> Assignment
The listing below holds a line with "The height and width of the screenshot is (428, 721)." and a later line with "Task: Click the Risk section heading". Write out those two lines and every line between them, exactly, and nothing else.

+++

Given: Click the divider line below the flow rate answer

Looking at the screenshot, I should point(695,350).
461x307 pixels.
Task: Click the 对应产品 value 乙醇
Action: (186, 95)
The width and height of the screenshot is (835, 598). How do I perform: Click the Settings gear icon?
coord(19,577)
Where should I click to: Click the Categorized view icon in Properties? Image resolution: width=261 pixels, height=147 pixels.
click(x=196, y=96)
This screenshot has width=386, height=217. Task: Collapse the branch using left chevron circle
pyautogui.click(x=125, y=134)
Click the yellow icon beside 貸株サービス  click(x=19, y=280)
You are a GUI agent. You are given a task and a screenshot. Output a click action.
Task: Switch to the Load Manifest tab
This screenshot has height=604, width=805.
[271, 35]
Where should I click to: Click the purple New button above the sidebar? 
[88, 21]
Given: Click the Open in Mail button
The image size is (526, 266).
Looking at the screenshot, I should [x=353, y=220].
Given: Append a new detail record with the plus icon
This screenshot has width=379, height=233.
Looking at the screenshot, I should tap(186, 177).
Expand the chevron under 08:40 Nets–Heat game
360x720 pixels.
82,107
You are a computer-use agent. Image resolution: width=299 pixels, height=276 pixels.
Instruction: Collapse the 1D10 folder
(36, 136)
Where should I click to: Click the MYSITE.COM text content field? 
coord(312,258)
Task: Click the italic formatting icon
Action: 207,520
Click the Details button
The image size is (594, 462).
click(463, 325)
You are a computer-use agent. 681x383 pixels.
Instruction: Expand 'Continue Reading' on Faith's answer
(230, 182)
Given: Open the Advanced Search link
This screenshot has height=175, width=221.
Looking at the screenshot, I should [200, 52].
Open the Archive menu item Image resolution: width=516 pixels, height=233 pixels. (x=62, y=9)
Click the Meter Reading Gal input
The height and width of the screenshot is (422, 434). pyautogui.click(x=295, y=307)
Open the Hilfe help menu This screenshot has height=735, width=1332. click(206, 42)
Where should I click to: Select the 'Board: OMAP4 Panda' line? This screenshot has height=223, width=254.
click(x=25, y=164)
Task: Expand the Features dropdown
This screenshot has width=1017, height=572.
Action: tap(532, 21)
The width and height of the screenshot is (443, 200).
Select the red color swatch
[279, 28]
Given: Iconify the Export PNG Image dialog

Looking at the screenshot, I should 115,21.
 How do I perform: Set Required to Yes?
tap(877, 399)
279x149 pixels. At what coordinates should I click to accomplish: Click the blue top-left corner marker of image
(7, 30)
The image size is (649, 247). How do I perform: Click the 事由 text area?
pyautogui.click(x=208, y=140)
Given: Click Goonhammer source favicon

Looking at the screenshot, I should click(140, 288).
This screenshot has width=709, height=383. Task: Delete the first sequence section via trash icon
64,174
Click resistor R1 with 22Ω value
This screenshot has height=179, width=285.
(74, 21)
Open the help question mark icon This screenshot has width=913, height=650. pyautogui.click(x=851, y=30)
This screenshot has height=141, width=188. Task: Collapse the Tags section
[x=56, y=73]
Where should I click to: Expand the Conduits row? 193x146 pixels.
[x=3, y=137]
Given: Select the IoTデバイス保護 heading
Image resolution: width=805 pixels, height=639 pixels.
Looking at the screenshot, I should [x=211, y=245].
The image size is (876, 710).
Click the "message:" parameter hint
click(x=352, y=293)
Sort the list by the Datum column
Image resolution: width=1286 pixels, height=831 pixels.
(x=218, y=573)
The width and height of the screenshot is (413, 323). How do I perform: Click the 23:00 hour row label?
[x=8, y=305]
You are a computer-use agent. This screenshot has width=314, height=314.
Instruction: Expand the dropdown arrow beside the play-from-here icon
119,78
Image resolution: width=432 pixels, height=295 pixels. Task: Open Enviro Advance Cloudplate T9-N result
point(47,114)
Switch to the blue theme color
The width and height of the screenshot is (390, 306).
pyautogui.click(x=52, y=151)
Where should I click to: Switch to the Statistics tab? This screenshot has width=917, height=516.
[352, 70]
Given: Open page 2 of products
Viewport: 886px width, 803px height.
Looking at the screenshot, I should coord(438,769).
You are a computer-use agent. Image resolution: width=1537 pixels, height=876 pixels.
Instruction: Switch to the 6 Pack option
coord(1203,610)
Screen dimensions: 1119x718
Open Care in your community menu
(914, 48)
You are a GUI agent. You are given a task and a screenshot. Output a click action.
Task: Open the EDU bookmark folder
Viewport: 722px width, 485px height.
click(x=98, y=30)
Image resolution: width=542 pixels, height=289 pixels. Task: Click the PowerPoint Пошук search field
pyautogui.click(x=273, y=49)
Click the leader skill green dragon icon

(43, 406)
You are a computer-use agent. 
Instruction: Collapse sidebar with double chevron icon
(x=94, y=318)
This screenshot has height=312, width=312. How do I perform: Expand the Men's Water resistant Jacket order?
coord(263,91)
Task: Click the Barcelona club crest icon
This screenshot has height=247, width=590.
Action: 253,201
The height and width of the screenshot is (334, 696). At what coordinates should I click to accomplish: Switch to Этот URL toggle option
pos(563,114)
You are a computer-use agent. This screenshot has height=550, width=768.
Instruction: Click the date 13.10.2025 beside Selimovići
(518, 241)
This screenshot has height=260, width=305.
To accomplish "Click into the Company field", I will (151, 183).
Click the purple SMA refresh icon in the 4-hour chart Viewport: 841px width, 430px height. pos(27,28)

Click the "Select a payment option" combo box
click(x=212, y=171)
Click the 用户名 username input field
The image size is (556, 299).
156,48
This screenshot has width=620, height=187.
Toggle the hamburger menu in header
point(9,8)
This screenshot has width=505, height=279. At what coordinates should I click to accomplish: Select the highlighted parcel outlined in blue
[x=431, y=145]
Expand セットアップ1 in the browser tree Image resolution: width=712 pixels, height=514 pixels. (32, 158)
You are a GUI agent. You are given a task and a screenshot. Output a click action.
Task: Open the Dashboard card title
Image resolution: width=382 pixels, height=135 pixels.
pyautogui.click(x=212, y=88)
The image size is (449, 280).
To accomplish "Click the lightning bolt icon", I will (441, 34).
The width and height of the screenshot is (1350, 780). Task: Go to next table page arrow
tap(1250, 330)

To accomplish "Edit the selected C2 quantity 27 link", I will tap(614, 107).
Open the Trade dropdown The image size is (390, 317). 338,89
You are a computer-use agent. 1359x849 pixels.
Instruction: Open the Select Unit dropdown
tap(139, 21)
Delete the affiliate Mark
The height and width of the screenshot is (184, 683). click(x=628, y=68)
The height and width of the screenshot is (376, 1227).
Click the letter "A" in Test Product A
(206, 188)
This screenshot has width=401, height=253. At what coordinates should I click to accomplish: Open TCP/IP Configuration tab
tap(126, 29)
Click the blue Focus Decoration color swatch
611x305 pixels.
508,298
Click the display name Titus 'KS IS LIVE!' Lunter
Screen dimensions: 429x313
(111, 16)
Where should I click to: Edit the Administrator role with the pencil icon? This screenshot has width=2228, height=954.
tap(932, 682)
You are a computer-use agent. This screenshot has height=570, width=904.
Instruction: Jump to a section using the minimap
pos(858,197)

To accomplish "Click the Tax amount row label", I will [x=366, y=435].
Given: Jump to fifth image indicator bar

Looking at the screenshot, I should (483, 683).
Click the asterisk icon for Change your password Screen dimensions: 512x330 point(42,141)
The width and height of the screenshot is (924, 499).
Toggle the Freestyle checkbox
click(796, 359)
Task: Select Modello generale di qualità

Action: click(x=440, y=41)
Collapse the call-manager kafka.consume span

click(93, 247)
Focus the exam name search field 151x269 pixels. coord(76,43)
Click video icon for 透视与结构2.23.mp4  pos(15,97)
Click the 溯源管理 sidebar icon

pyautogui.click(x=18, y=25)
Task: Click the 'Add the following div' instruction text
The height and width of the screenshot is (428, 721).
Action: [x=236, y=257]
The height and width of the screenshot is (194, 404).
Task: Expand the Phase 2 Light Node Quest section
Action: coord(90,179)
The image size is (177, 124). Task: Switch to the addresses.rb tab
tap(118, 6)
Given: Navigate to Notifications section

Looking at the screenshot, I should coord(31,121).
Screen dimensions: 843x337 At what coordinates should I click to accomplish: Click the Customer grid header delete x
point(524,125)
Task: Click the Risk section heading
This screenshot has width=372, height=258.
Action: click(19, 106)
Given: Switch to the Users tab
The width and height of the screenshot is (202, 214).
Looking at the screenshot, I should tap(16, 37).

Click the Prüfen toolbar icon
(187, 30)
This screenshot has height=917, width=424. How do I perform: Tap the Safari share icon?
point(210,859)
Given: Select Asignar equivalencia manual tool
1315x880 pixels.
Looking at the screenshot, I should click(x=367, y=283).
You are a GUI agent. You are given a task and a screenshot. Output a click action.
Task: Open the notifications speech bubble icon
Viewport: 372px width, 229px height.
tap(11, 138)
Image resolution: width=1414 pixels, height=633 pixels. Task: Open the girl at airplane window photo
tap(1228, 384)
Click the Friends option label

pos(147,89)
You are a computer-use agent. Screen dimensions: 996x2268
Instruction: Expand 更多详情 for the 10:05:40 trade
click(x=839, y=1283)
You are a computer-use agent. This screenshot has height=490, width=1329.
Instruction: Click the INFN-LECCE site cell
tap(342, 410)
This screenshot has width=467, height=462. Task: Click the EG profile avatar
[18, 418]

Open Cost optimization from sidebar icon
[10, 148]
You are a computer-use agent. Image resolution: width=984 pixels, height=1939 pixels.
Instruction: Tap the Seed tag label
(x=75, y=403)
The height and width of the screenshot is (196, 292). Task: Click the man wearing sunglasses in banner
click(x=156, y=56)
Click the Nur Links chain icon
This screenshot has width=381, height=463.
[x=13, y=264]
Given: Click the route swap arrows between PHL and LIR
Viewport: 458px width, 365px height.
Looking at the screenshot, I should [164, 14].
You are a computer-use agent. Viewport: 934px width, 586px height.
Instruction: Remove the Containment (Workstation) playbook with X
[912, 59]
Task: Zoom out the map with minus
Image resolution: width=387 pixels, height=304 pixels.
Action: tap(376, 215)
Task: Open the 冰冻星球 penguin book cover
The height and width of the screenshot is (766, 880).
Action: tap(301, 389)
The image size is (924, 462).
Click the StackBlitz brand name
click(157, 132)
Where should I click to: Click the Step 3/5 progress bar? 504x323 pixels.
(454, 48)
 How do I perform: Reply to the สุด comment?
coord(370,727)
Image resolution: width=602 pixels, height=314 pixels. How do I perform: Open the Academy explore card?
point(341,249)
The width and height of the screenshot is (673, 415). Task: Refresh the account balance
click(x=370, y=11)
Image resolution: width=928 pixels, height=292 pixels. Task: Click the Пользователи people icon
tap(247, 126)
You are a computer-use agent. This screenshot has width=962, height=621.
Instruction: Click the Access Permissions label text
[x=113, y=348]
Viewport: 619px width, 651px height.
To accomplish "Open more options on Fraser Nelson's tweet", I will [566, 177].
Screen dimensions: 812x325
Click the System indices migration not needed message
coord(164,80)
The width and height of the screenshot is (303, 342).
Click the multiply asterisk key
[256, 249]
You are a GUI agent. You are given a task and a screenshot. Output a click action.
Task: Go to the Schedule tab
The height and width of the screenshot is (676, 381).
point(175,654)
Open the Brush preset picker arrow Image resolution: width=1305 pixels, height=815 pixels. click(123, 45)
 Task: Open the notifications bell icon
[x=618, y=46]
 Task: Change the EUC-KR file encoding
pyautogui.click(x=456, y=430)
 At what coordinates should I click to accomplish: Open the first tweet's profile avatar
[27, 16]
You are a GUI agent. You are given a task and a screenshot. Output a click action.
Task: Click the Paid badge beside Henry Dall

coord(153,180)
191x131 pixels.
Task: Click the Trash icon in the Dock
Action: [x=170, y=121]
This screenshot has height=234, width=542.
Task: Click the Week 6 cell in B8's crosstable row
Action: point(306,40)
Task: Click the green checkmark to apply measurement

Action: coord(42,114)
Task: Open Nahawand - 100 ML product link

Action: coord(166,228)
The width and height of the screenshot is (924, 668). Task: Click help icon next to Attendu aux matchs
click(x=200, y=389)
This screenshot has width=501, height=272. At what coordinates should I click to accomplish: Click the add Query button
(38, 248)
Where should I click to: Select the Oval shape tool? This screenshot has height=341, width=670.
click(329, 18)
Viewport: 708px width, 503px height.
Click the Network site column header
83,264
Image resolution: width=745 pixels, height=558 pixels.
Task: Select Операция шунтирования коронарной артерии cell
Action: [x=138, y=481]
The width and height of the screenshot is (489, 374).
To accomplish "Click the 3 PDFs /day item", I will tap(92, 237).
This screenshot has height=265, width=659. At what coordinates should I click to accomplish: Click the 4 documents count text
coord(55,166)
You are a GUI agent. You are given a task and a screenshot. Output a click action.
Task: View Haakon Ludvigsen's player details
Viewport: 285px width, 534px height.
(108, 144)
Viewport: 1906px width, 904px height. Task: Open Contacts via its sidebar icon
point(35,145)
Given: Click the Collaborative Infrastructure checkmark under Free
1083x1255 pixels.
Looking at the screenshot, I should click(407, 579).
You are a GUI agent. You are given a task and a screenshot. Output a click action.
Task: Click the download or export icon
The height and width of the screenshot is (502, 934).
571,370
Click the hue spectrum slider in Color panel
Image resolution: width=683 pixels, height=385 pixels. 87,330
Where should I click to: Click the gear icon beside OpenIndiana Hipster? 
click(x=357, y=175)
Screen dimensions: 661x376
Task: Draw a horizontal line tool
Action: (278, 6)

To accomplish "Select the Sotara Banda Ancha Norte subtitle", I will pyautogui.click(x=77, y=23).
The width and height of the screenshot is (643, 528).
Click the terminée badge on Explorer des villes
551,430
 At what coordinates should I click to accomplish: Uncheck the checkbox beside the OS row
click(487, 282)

+++

> Result for this exercise
The height and width of the screenshot is (428, 721).
Action: [x=236, y=257]
The height and width of the screenshot is (194, 404).
Task: Expand the Phase 2 Light Node Quest section
Action: coord(90,179)
The image size is (177, 124). Task: Switch to the addresses.rb tab
tap(118, 6)
Given: Navigate to Notifications section

Looking at the screenshot, I should coord(31,121).
Screen dimensions: 843x337 At what coordinates should I click to accomplish: Click the Customer grid header delete x
point(524,125)
Task: Click the Risk section heading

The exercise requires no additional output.